Por isso, Doha morreu, foi enterrada e, como dissemos, não recebe visitas. Só nós continuamos acreditando nela. E vamos visitar seu túmulo em mais uma reunião, em setembro, na Austrália, na qual o Brasil põe grandes esperanças.

EFICIÊNCIA É A ARMA

E, aqui, o setor privado brasileiro está dando uma lição maravilhosa ao governo. Apesar de todo o protecionismo externo e dos empecilhos internos (juros, impostos embutidos, real artificialmente valorizado, infra-estrutura esfrangalhada), os empresários brasileiros continuam aumentando suas exportações.
Muitos setores têm se mostrado competitivos, aproveitando-se, é verdade, da expansão do comércio mundial, com protecionismo e tudo. Mas esse êxito se resume apenas a alguns poucos setores de grandes empresas e aos preços elevados das commodities.

Desde o ano passado, e agora, principalmente com a saída do ex-ministro da Agricultura Roberto Rodrigues, estamos destruindo o setor que mais crescia e mais sustentava o superávit comercial, a agroindústria. E vamos sentir mais isso no próximo ano, quando a economia mundial decididamente irá recuar e o comércio mundial também.

As associações industriais, comerciais, agrícolas, os economistas, a imprensa, enfim, todo mundo está mostrando o caminho, mas em Brasília só se comemora o aumento das exportações sem dizer, sem mencionar, sem lembrar que este imenso País que tem terras ociosas, indústrias capazes de competir no exterior, representa pouco mais de 1% do comércio mundial.

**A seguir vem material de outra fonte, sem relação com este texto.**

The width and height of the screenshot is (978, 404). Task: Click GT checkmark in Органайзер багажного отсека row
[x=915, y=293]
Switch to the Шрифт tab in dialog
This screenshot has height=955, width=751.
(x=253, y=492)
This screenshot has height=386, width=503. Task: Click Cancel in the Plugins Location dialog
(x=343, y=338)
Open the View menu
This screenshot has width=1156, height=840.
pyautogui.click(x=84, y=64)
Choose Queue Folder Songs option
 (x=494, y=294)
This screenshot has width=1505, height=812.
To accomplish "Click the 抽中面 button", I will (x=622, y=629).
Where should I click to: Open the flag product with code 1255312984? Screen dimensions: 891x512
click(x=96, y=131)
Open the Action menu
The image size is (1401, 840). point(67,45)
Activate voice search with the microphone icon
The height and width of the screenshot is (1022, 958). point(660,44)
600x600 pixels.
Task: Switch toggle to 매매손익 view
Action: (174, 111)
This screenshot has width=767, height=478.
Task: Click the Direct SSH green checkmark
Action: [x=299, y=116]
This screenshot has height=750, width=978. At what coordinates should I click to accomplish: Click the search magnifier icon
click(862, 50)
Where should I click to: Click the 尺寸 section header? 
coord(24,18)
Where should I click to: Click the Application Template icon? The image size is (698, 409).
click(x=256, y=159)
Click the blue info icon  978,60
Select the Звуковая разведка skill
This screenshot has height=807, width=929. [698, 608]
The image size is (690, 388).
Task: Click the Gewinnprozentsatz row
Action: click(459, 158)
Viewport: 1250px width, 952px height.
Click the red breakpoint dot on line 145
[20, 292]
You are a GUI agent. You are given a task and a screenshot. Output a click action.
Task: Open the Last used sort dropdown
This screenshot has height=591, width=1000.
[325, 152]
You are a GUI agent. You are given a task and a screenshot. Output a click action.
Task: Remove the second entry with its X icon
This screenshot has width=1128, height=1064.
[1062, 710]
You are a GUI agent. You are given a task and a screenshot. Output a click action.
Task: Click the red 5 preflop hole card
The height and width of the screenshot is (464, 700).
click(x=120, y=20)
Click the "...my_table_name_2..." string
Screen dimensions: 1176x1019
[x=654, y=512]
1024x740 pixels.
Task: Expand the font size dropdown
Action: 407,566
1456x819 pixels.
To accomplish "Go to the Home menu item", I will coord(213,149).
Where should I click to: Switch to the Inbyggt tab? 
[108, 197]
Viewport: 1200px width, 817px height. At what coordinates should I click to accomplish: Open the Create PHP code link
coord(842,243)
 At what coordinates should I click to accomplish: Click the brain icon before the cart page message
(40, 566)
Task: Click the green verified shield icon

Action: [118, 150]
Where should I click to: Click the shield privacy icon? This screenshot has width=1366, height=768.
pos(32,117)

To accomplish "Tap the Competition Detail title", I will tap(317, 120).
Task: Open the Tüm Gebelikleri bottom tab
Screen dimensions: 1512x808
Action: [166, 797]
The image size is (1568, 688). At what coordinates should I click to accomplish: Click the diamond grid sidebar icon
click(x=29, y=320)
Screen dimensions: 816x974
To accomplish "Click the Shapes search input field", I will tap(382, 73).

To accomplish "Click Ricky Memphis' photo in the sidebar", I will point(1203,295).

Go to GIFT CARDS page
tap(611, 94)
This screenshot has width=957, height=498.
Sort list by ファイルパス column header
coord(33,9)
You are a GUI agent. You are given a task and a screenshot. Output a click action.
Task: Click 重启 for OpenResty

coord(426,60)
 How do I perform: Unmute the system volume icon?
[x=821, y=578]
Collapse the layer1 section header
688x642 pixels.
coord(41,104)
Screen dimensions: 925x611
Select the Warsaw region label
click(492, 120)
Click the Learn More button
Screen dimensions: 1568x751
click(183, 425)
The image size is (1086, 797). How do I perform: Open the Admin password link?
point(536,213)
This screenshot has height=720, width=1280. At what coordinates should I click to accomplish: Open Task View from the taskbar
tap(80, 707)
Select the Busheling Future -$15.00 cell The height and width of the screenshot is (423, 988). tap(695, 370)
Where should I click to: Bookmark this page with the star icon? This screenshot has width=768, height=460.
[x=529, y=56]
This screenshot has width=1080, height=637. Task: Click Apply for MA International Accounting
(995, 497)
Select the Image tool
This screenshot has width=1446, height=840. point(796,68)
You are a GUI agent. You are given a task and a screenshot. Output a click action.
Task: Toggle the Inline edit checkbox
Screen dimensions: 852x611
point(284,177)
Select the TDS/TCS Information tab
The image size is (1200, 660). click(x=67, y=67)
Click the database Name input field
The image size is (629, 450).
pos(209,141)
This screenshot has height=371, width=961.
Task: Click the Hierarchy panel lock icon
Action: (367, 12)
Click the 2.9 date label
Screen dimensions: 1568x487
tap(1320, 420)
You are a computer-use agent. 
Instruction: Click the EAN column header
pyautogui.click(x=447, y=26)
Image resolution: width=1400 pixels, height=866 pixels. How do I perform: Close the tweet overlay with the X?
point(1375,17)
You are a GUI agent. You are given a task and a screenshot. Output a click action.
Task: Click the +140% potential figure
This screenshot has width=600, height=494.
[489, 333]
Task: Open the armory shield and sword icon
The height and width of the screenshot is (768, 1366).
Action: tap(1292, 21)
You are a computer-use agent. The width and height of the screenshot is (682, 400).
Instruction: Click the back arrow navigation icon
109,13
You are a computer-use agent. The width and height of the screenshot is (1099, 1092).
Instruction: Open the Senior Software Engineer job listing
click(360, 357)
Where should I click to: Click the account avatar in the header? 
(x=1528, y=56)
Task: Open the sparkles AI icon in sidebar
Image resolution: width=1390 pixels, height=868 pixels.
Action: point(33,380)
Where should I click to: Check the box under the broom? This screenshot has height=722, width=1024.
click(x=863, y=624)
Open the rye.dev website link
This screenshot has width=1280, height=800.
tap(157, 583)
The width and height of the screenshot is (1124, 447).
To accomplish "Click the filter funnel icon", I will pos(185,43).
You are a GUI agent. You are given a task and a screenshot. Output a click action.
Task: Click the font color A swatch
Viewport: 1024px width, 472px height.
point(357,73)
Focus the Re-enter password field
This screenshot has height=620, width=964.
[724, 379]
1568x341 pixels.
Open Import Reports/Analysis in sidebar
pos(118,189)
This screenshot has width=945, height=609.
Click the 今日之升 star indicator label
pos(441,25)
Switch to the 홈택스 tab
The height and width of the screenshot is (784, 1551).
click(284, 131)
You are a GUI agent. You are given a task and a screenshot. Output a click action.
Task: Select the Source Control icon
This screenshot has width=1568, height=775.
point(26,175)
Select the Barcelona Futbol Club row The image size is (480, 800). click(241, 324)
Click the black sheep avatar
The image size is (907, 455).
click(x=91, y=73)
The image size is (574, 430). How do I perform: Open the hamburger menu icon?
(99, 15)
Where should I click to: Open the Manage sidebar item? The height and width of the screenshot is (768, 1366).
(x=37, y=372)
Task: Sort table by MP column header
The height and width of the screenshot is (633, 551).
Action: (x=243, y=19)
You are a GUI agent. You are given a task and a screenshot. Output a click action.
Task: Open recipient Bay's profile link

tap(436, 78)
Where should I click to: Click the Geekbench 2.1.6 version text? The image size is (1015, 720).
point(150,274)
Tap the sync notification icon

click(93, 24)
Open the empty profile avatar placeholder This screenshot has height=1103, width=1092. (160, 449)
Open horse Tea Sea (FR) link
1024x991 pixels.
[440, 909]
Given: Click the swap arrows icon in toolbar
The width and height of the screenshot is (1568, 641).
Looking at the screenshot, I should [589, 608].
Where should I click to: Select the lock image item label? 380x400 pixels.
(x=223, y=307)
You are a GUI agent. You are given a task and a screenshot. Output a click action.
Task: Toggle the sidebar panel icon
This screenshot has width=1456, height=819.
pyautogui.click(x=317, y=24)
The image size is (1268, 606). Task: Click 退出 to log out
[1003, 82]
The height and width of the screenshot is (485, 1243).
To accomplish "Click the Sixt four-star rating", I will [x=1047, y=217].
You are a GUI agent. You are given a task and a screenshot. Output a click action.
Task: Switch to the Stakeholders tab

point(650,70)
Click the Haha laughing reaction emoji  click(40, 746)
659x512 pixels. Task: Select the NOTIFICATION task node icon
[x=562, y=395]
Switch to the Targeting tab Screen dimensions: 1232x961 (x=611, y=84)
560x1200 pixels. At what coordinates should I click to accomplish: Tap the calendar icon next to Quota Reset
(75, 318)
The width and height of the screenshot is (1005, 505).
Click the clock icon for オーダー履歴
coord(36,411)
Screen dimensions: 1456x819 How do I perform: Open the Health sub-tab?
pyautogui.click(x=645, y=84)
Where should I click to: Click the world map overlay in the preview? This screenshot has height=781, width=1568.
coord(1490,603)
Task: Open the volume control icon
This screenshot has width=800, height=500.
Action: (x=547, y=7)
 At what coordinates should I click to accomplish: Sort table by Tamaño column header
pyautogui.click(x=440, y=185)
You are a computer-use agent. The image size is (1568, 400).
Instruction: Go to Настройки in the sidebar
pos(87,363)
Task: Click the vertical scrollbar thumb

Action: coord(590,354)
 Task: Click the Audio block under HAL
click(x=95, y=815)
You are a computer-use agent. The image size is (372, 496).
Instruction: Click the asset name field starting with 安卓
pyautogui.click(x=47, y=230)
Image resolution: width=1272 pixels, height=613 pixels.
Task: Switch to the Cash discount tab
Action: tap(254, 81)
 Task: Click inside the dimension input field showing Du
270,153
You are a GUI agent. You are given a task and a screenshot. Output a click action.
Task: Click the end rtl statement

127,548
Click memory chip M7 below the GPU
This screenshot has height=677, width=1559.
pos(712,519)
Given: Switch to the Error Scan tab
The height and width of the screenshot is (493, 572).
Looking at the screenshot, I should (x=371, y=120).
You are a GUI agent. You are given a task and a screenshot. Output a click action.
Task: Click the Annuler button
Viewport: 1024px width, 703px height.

E foi um grande progresso, pois antes era 0,9%...
Você, leitor desta coluna, já sabe disso, mas não pode, como os empresários brasileiros, fazer nada.

ATÉ NÓS...

E nós ficamos culpando o protecionismo dos outros, como se fosse deles a culpa do nosso atraso. Somos protecionistas também. A nossa abertura comercial medida pela relação PIB/comércio exterior é de apenas 36%. Podemos ser considerados, como eles nos consideram, um país protecionista e fechado também. A diferença é que continuamos a manter teimosamente legislações e regras superadas, que eles aboliram há muito tempo. Os atrasados somos nós.